(Rows showing where targets appear)
************

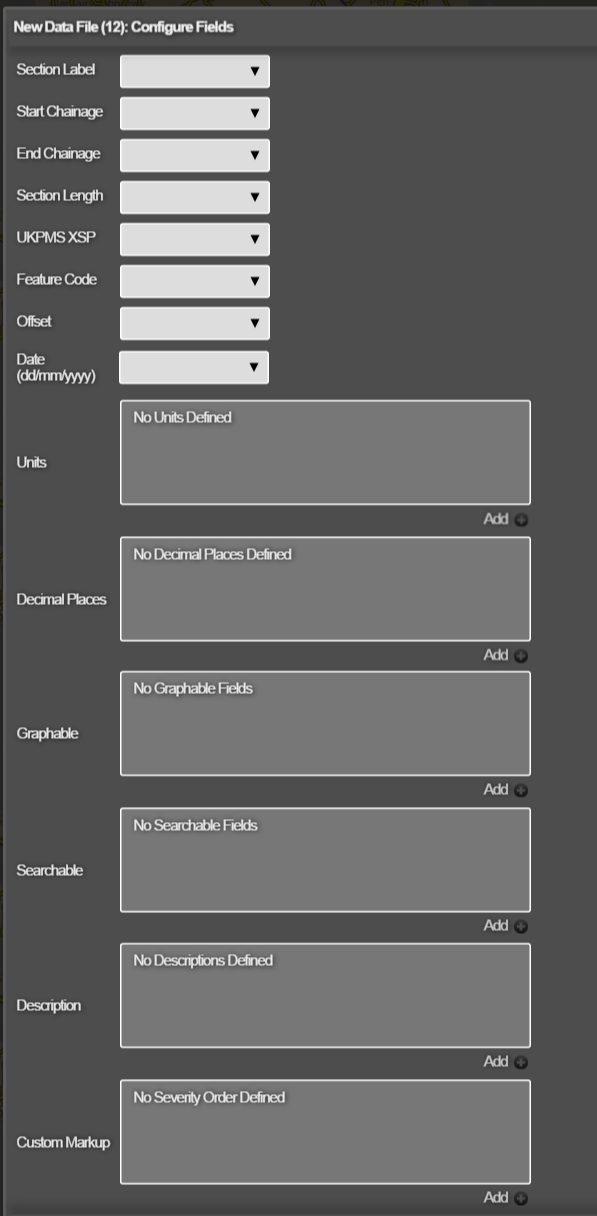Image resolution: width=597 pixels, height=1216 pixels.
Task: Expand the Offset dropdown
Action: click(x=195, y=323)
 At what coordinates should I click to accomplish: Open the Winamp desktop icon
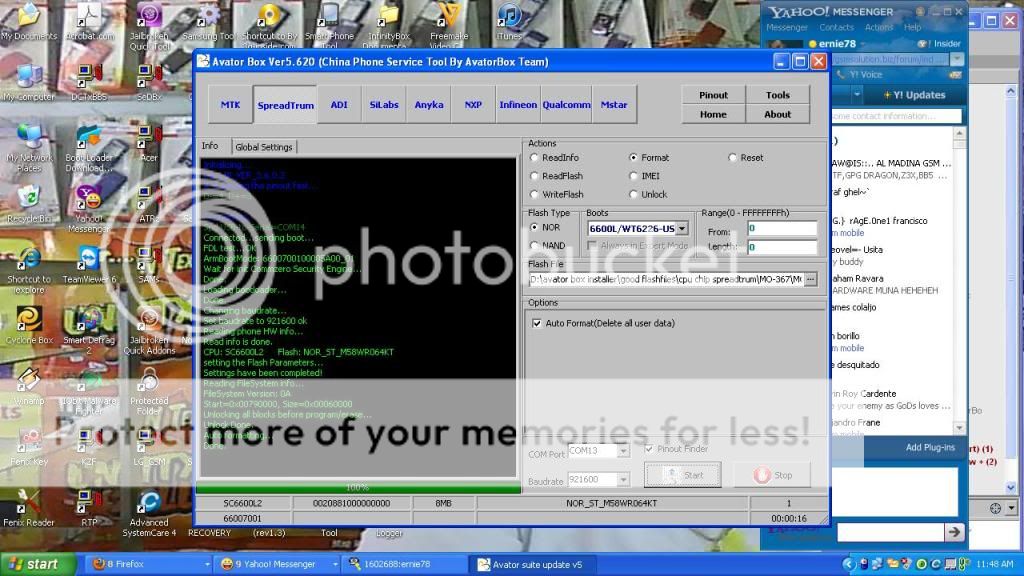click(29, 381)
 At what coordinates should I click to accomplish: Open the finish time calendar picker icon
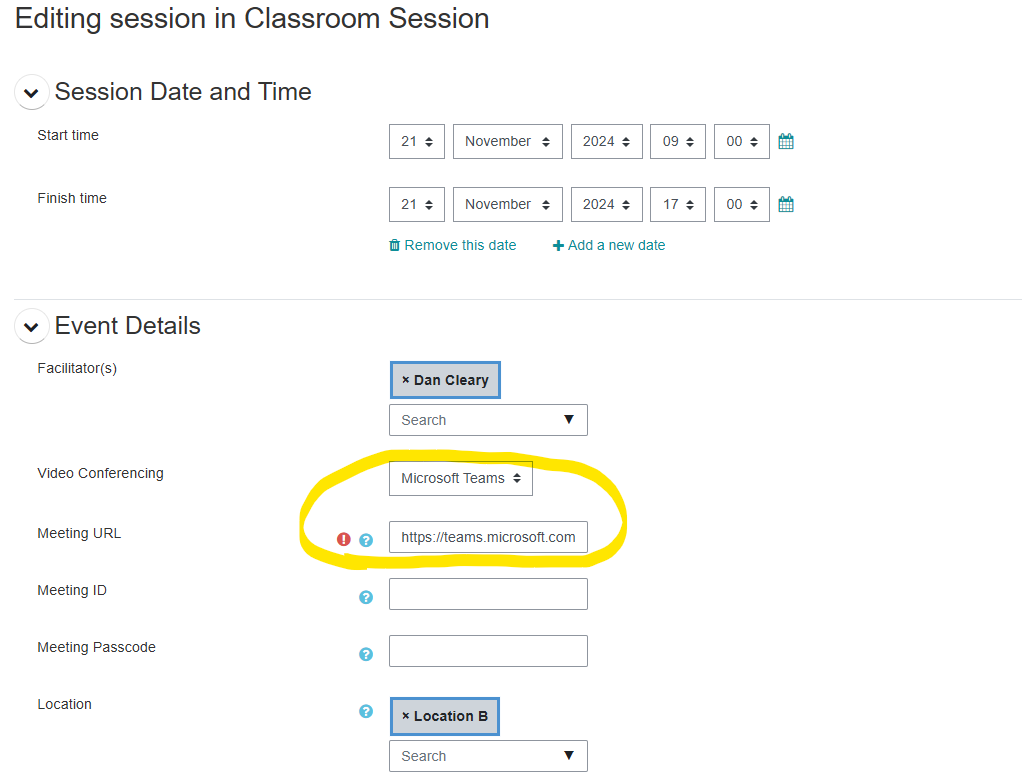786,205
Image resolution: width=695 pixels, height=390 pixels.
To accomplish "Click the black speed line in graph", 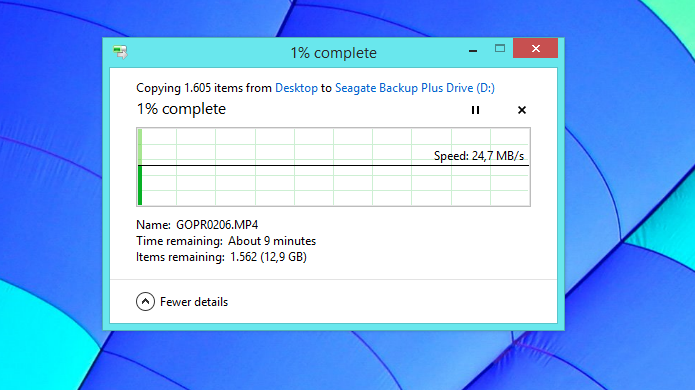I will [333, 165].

************

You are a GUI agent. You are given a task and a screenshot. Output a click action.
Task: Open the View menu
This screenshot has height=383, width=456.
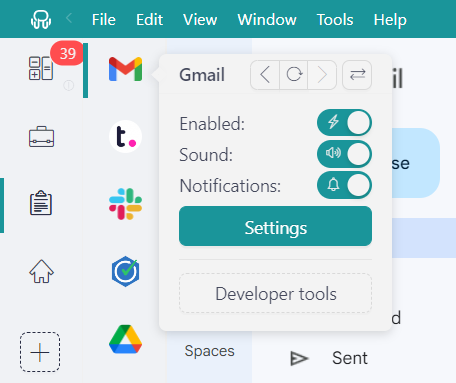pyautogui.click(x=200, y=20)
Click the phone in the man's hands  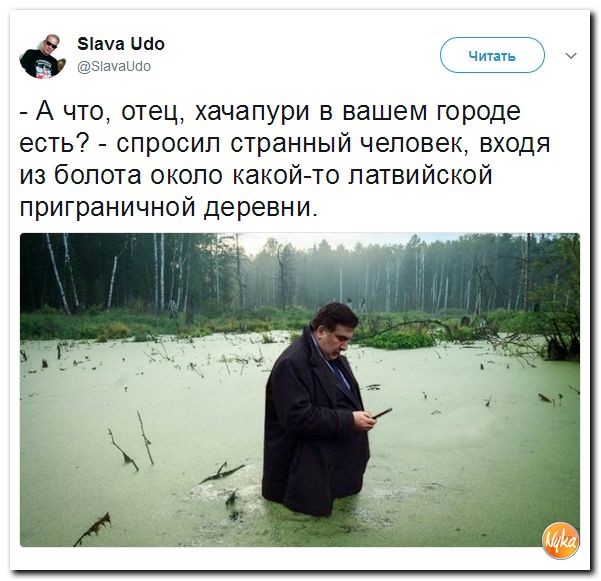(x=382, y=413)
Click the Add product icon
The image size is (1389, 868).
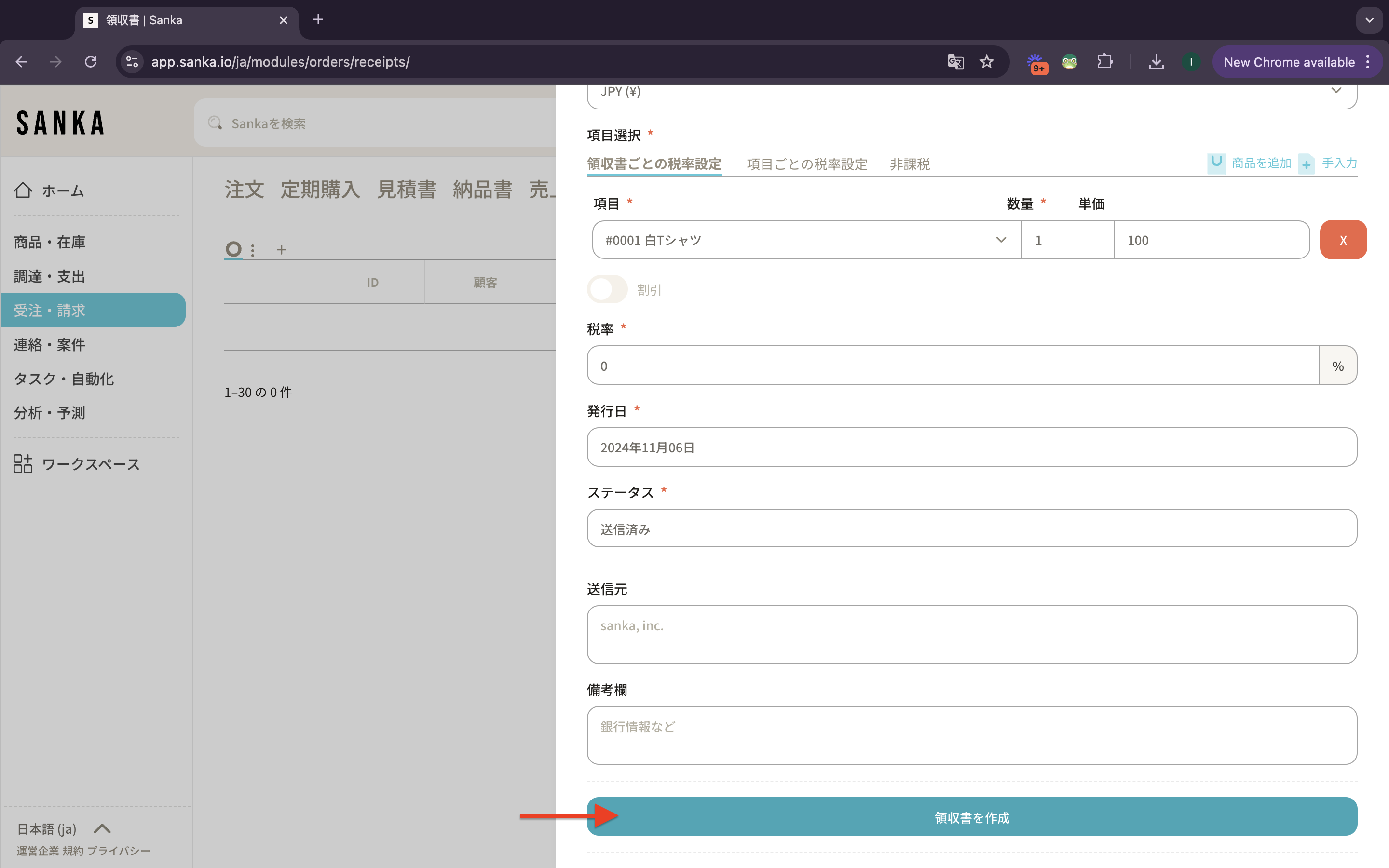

************

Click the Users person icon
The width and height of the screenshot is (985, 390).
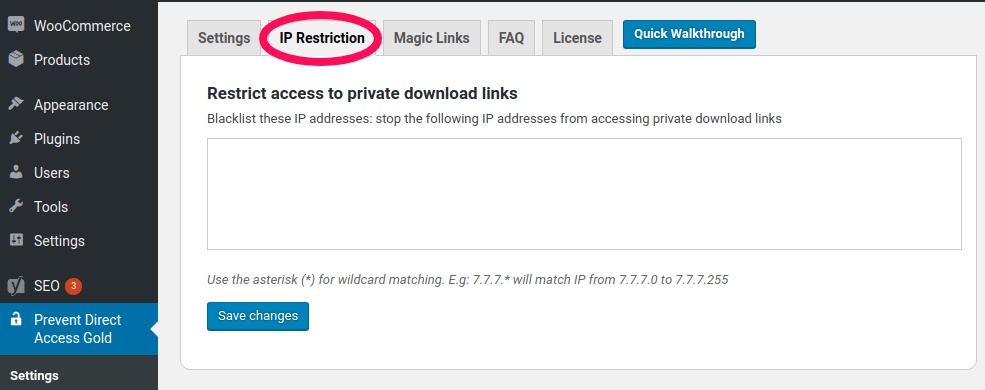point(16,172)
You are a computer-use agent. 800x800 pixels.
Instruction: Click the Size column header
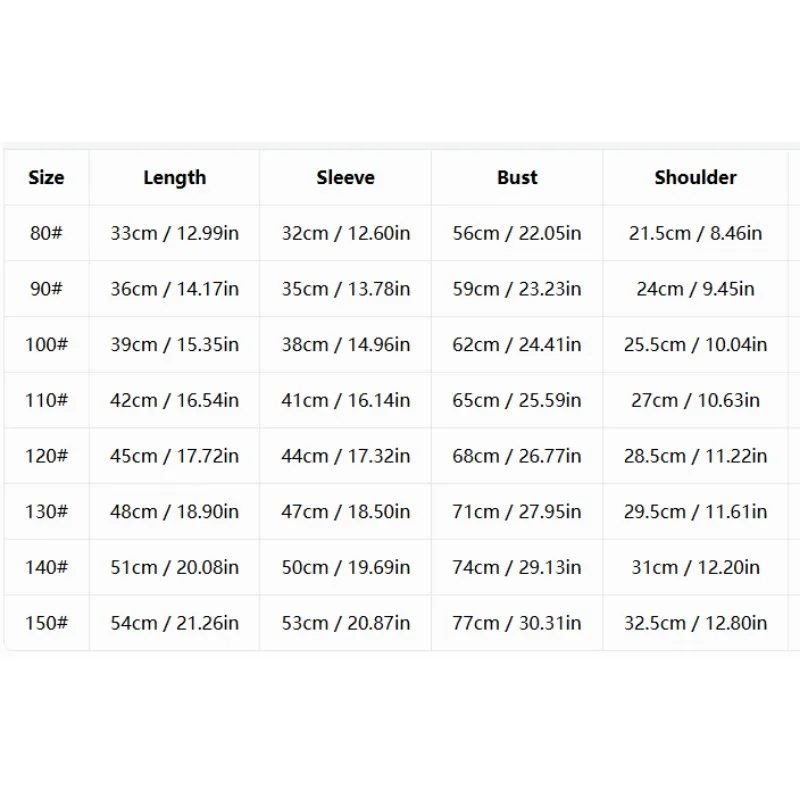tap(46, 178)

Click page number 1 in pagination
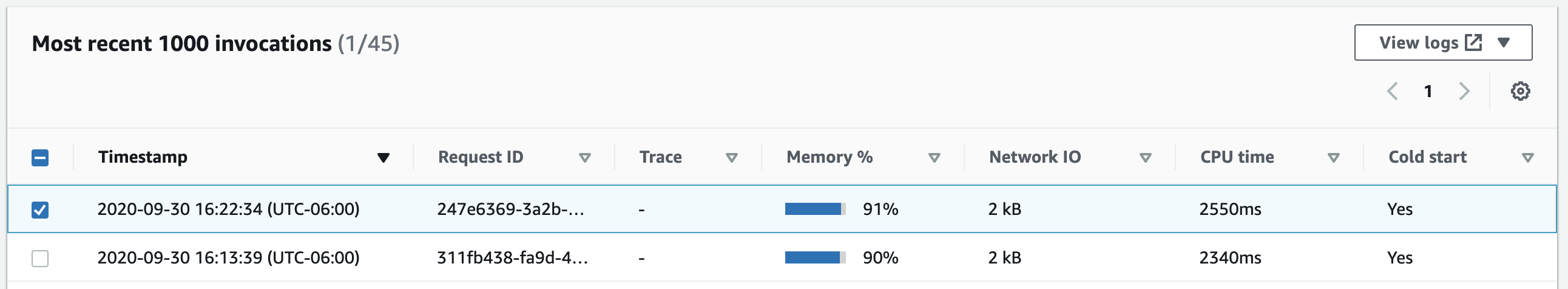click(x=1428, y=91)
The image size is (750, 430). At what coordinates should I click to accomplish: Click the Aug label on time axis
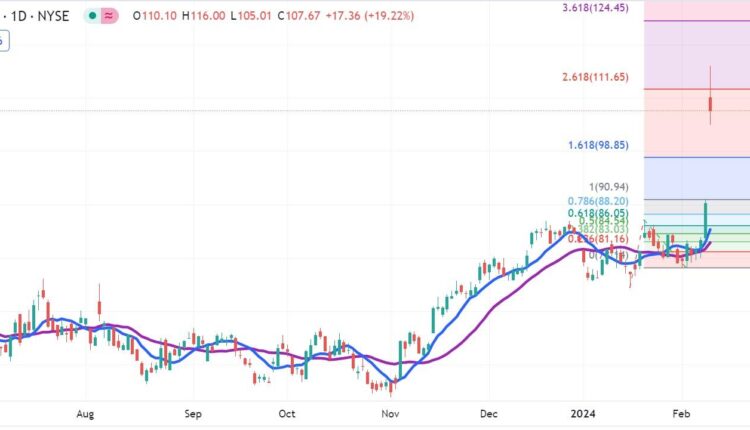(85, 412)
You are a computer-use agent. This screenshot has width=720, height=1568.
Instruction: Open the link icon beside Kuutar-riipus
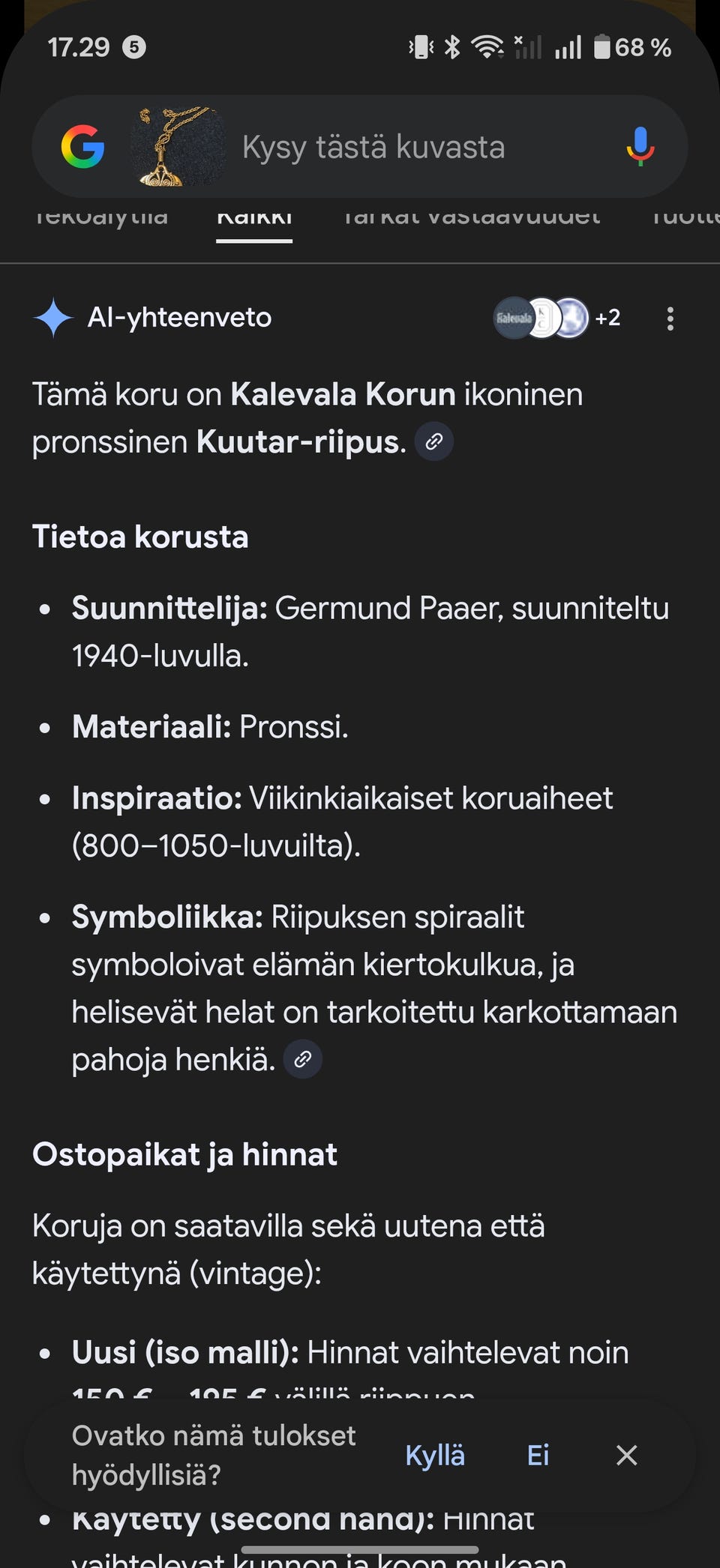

************

◆ **Problem details**: Start at the line that has "The image size is (750, 430)." and stop after the line that has "Instruction: Open the", and copy those lines with "time axis" swapped for "date axis" and nothing else altered. Leave the pictures out of your answer.

◆ **Response**:
The image size is (750, 430). At what coordinates should I click to accomplish: Click the Aug label on date axis
(85, 412)
You are a computer-use agent. This screenshot has width=720, height=1568.
Instruction: Open the link icon beside Kuutar-riipus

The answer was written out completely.